EXERCISE DESCRIPTION -> Every entry below must appear again, exactly as written.

RECORDS TO USE ->
————

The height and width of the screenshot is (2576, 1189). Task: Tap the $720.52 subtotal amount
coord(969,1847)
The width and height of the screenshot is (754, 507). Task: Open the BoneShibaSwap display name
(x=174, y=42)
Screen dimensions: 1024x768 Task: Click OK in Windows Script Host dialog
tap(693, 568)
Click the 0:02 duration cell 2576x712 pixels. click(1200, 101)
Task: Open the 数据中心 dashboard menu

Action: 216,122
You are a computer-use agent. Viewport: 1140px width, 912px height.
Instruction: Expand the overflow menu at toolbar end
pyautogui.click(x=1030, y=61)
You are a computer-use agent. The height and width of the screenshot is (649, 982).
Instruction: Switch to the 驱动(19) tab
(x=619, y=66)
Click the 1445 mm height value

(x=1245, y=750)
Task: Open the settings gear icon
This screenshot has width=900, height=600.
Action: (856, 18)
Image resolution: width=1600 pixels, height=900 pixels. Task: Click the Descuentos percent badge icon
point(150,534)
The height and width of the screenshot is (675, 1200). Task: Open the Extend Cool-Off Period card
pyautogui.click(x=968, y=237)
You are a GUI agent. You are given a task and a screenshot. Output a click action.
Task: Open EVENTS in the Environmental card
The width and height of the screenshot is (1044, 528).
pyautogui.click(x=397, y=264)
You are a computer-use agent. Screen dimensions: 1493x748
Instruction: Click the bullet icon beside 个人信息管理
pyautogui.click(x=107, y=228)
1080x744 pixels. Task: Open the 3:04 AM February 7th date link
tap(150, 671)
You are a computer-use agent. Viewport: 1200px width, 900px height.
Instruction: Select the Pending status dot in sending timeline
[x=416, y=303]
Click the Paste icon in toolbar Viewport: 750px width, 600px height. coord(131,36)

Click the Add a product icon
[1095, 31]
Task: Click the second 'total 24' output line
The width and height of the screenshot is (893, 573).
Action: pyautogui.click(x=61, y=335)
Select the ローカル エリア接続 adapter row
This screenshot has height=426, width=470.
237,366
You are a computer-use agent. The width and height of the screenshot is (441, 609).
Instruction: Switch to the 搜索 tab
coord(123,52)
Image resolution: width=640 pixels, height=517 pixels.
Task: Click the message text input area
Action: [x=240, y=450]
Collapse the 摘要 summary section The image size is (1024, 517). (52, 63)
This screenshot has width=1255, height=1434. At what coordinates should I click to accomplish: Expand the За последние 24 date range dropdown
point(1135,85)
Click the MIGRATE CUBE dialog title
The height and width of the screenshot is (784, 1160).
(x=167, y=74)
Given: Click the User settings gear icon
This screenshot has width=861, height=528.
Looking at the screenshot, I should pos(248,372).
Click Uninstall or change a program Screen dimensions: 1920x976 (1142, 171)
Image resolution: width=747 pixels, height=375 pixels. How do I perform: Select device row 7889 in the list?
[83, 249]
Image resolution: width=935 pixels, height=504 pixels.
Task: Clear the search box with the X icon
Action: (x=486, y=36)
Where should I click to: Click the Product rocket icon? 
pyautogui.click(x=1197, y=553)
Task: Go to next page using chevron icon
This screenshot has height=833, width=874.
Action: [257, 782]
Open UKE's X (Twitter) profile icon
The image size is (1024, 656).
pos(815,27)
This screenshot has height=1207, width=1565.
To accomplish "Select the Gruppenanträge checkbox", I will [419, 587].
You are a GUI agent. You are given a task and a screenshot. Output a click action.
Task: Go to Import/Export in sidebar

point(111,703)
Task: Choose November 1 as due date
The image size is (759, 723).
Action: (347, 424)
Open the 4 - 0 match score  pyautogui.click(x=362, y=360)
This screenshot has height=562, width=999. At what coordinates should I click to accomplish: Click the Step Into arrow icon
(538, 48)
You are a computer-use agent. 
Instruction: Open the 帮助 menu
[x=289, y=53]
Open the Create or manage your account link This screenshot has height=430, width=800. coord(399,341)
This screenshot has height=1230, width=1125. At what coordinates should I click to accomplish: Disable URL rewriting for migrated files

————

OUTPUT OF THE TASK ->
The height and width of the screenshot is (2576, 1189). Task: Tap the $720.52 subtotal amount
coord(969,1847)
The width and height of the screenshot is (754, 507). Task: Open the BoneShibaSwap display name
(x=174, y=42)
Screen dimensions: 1024x768 Task: Click OK in Windows Script Host dialog
tap(693, 568)
Click the 0:02 duration cell 2576x712 pixels. click(1200, 101)
Task: Open the 数据中心 dashboard menu

Action: 216,122
You are a computer-use agent. Viewport: 1140px width, 912px height.
Instruction: Expand the overflow menu at toolbar end
pyautogui.click(x=1030, y=61)
You are a computer-use agent. The height and width of the screenshot is (649, 982).
Instruction: Switch to the 驱动(19) tab
(x=619, y=66)
Click the 1445 mm height value

(x=1245, y=750)
Task: Open the settings gear icon
This screenshot has width=900, height=600.
Action: (856, 18)
Image resolution: width=1600 pixels, height=900 pixels. Task: Click the Descuentos percent badge icon
point(150,534)
The height and width of the screenshot is (675, 1200). Task: Open the Extend Cool-Off Period card
pyautogui.click(x=968, y=237)
You are a GUI agent. You are given a task and a screenshot. Output a click action.
Task: Open EVENTS in the Environmental card
The width and height of the screenshot is (1044, 528).
pyautogui.click(x=397, y=264)
You are a computer-use agent. Screen dimensions: 1493x748
Instruction: Click the bullet icon beside 个人信息管理
pyautogui.click(x=107, y=228)
1080x744 pixels. Task: Open the 3:04 AM February 7th date link
tap(150, 671)
You are a computer-use agent. Viewport: 1200px width, 900px height.
Instruction: Select the Pending status dot in sending timeline
[x=416, y=303]
Click the Paste icon in toolbar Viewport: 750px width, 600px height. coord(131,36)

Click the Add a product icon
[1095, 31]
Task: Click the second 'total 24' output line
The width and height of the screenshot is (893, 573).
Action: pyautogui.click(x=61, y=335)
Select the ローカル エリア接続 adapter row
This screenshot has height=426, width=470.
237,366
You are a computer-use agent. The width and height of the screenshot is (441, 609).
Instruction: Switch to the 搜索 tab
coord(123,52)
Image resolution: width=640 pixels, height=517 pixels.
Task: Click the message text input area
Action: [x=240, y=450]
Collapse the 摘要 summary section The image size is (1024, 517). (52, 63)
This screenshot has width=1255, height=1434. At what coordinates should I click to accomplish: Expand the За последние 24 date range dropdown
point(1135,85)
Click the MIGRATE CUBE dialog title
The height and width of the screenshot is (784, 1160).
(x=167, y=74)
Given: Click the User settings gear icon
This screenshot has width=861, height=528.
Looking at the screenshot, I should pos(248,372).
Click Uninstall or change a program Screen dimensions: 1920x976 (1142, 171)
Image resolution: width=747 pixels, height=375 pixels. How do I perform: Select device row 7889 in the list?
[83, 249]
Image resolution: width=935 pixels, height=504 pixels.
Task: Clear the search box with the X icon
Action: (x=486, y=36)
Where should I click to: Click the Product rocket icon? 
pyautogui.click(x=1197, y=553)
Task: Go to next page using chevron icon
This screenshot has height=833, width=874.
Action: [257, 782]
Open UKE's X (Twitter) profile icon
The image size is (1024, 656).
pos(815,27)
This screenshot has height=1207, width=1565.
To accomplish "Select the Gruppenanträge checkbox", I will [419, 587].
You are a GUI agent. You are given a task and a screenshot. Output a click action.
Task: Go to Import/Export in sidebar

point(111,703)
Task: Choose November 1 as due date
The image size is (759, 723).
Action: (347, 424)
Open the 4 - 0 match score  pyautogui.click(x=362, y=360)
This screenshot has height=562, width=999. At what coordinates should I click to accomplish: Click the Step Into arrow icon
(538, 48)
You are a computer-use agent. 
Instruction: Open the 帮助 menu
[x=289, y=53]
Open the Create or manage your account link This screenshot has height=430, width=800. coord(399,341)
This screenshot has height=1230, width=1125. At what coordinates should I click to accomplish: Disable URL rewriting for migrated files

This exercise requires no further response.